Figure 1 (at, (bl) shows a die set for micro-hole press processing in one embodiment of the present invention, the same figure (at is a partially broken side view, the same figure (bl is the same figure (Ib-Ib of at) Fig. 2 is a partially cutaway side view of a die hole machining device constructed using a die set according to an embodiment of the present invention. Fig. 4 is a partially cutaway side view of a press working device constructed using the die set of the embodiment of the present invention, and Fig. 5(a)
, (bl is a sectional view for explaining the press working operation in the direction of arrow V in FIG. 4, respectively, and FIG. 6 is a partially broken side view showing a conventional fine hole press working device. 1... Fine punch, 2...Mandrel, 4...V
Shape bearing, 5 - Die material, 5'...Die, 6... Mounting stand. 7... Continuous part, 8... Die set, 10... Reference side surface, 12... Stripper 13... Motor, 1
8... Reference side surface, 19... Processing tank, 26... Motor, 31... Discharge circuit, 33... Die hole, 37...

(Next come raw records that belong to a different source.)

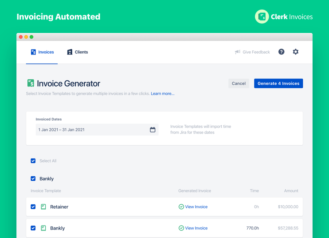This screenshot has height=238, width=329.
Task: Uncheck the Select All checkbox
Action: coord(33,161)
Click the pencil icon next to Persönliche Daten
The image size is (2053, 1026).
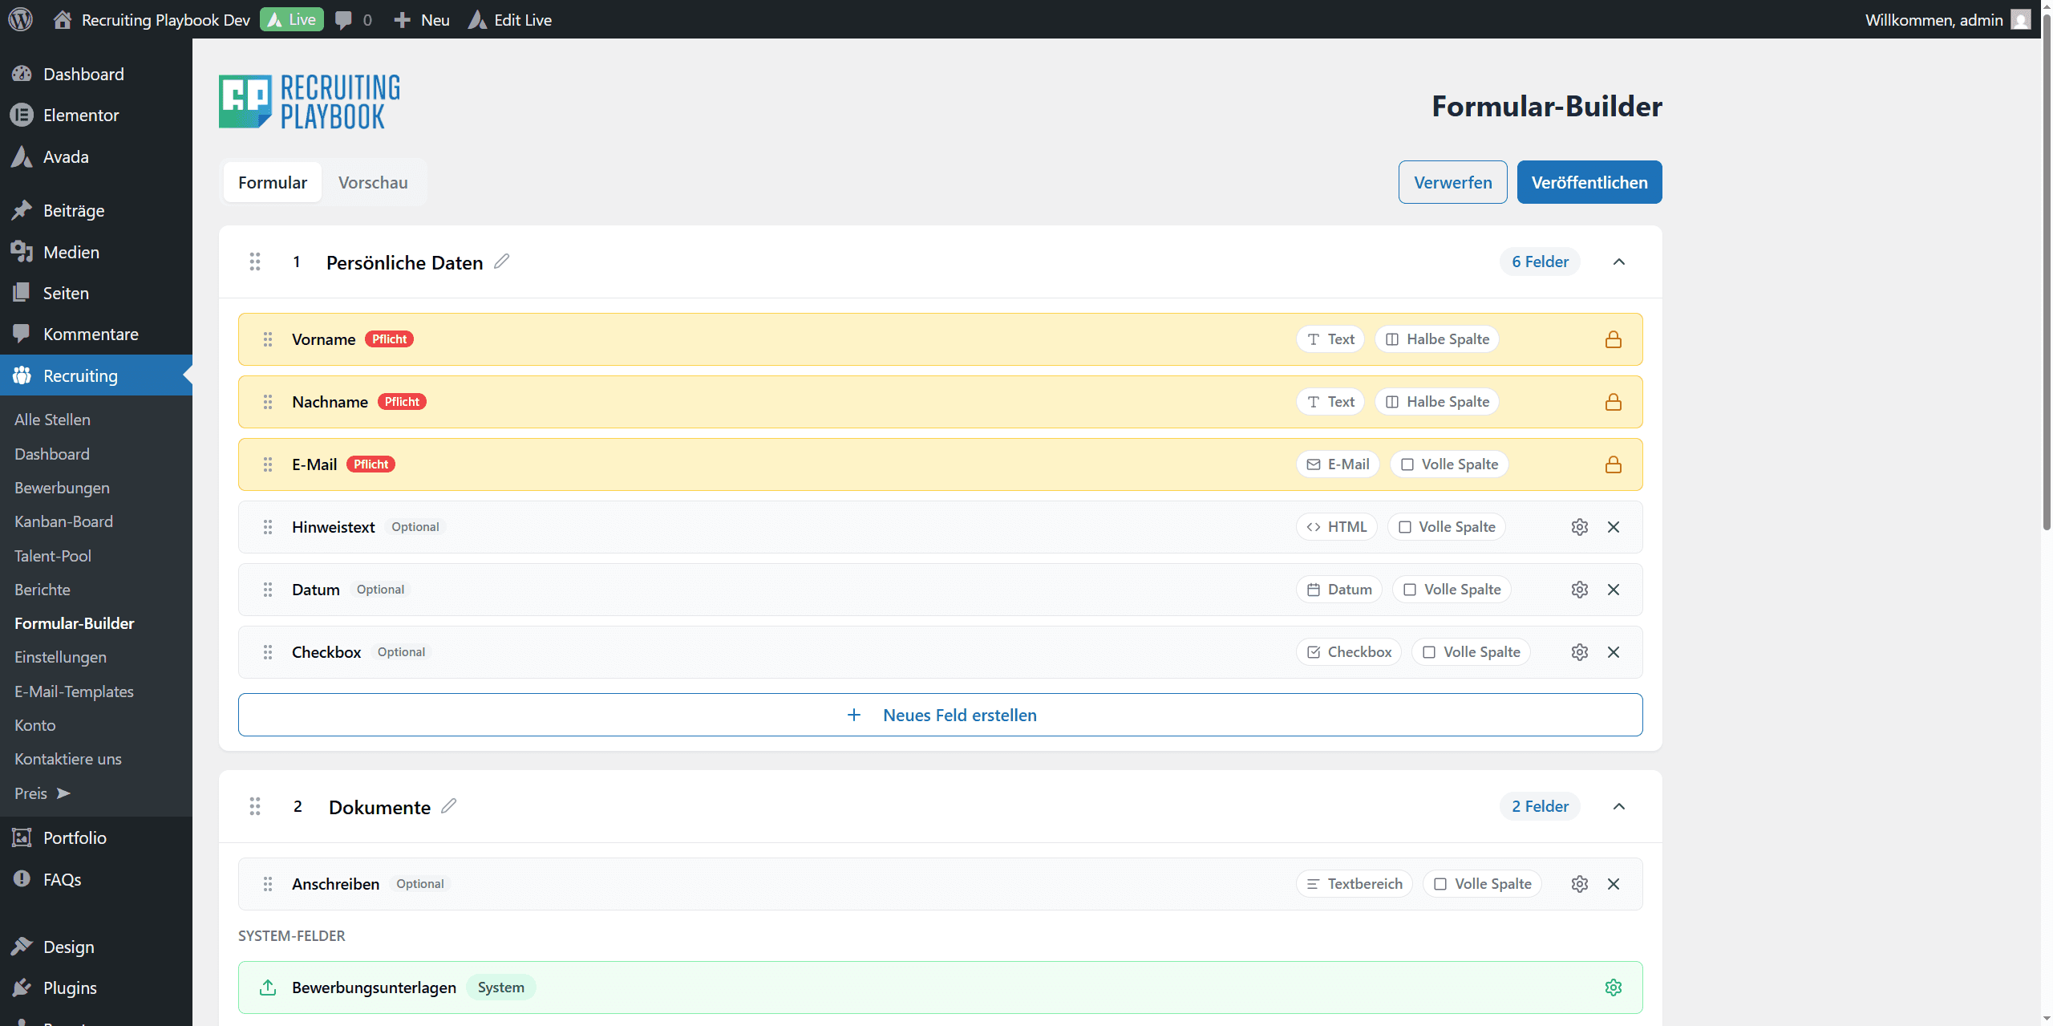pyautogui.click(x=502, y=262)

Solenoid, 41... material to be pressed. Name of agent: Patent attorney Shigetaka Awano and one other person Figure (b) Figure 1 a Figure\15Ju (fl'J)

Claims (4)

[Claims] (1) A support means for rotatably supporting a fine punch, and electrical discharge machining of a die hole is performed using the fine punch as an electrode,
A die set for micro-hole press processing, which is integrally equipped with a mounting part for fixedly attaching a die material that cooperates with the above-mentioned micro-punch to perform press processing on a material to be pressed after electrical discharge machining. (2) The die set for micro-hole press processing according to claim 1, wherein the support means for the micro-punches includes a V-shaped bearing that rotatably supports the mandrel to which the micro-punches are attached. (3) The die set for micro-hole press processing according to claim 1 or 2, wherein a non-conductive ceramic material is used for the mounting portion of the die material. (4) The die material is in the shape of a rectangular parallelepiped plate, the parallelism of the surface on the electrical discharge machining side of the die hole and its back surface, and the straightness of the side surface are set with high precision, and the state is fixed to the mounting part with the above side surface as a reference. The die set for micro-hole press processing according to any one of claims 1 to 3, which is attached to a die set.